100% of your donation funds life-changing surgery.

Shedrack

Shedrack is a 17-year-old teenager and the fourth born child in a family of seven. He had to drop out of school last year, but hopes to learn masonry at a local technical school so that he can work and make a living for himself. He is currently helping in looking after his family's cattle. His parents are small scale farmers, and his father also works as a night guard. His father shared that he can't yet afford to send Shedrack to the technical school. Shedrack was diagnosed with bilateral genu valgus. His legs bow inward at the knees. This condition is typically caused by an excessive accumulation of fluoride in the bones, which often stems from contaminated drinking water. As a result, he has had difficulty walking for four years now. His father says the problem started with a slight curve but over the years the curve has increased in size. Shedrack's aunt learned about Plaster House - a special site that provides a home to patients undergoing treatment at our medical partner's care center in Arusha, Tanzania. She informed Shedrack's father who brought him there seeking treatment. Unable to raise the funds needed for surgery, their family is asking for support.

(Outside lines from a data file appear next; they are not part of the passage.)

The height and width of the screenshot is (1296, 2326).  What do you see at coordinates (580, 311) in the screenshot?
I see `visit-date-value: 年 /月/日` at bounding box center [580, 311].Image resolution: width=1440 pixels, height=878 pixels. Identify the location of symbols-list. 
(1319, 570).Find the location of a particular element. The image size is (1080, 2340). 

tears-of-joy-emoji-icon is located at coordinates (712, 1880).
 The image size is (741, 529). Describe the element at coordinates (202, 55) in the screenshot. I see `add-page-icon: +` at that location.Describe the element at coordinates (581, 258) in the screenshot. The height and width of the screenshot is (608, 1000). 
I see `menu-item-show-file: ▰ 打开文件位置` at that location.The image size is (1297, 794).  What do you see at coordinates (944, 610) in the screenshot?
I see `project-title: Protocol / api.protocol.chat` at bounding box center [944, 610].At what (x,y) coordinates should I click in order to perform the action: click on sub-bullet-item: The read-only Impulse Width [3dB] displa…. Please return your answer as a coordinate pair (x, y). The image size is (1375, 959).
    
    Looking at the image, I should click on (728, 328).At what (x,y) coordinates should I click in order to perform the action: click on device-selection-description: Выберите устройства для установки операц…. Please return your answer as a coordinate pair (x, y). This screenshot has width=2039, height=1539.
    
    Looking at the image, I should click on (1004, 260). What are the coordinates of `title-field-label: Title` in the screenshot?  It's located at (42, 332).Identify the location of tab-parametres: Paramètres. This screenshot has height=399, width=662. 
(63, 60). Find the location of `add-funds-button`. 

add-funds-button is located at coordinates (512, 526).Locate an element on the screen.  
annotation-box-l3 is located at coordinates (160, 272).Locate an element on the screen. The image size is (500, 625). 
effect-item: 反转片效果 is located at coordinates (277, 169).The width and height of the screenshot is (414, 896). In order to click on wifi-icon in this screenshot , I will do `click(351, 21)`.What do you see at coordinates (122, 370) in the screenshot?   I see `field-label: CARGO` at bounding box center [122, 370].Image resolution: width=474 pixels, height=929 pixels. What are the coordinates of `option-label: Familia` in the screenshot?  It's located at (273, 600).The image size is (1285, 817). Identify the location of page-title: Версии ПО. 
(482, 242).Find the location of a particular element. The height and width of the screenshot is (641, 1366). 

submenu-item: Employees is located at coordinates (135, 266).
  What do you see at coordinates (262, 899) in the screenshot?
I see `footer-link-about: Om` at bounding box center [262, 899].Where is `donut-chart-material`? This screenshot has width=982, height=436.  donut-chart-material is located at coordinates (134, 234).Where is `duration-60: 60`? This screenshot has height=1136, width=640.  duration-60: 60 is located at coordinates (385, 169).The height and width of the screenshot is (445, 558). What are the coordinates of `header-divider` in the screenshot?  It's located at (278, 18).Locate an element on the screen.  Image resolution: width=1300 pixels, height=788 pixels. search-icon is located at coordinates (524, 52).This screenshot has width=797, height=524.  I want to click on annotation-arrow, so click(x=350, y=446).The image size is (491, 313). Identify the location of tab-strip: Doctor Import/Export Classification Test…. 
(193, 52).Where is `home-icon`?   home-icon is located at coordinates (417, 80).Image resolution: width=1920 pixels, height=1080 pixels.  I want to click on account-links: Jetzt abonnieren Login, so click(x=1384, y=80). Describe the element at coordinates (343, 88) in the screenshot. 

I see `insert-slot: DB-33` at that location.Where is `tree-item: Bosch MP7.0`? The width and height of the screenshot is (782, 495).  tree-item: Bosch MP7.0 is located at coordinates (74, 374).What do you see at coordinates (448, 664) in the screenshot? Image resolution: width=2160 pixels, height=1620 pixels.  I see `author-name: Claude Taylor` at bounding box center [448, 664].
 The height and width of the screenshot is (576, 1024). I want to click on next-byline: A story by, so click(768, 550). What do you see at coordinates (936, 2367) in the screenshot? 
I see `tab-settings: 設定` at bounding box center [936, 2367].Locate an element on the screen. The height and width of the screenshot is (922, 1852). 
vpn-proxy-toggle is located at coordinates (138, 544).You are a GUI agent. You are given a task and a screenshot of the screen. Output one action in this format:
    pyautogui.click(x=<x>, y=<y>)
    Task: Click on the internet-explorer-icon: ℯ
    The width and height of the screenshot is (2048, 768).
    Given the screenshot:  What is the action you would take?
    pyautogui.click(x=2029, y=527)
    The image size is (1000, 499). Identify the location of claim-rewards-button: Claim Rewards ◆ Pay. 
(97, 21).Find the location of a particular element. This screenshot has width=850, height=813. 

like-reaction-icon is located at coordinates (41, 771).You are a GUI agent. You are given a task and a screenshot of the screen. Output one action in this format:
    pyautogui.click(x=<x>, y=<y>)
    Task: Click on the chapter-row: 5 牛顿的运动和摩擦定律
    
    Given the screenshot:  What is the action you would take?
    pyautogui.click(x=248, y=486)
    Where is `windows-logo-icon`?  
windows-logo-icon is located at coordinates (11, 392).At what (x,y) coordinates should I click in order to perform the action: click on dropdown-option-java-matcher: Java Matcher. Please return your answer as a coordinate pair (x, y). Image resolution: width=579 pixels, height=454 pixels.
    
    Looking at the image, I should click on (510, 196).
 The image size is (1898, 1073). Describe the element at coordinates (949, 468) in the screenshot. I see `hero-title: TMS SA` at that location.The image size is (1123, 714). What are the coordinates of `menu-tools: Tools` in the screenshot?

Our medical partner, African Mission Healthcare, is requesting $880 to fund corrective surgery for Shedrack. The procedure is scheduled to take place on May 6th. Treatment will hopefully restore Shedrack's mobility, allow him to participate in a variety of activities, and greatly decrease his risk of future complications. Shedrack says, “My legs hurt at the knees and carrying out daily life activities is now a big challenge.”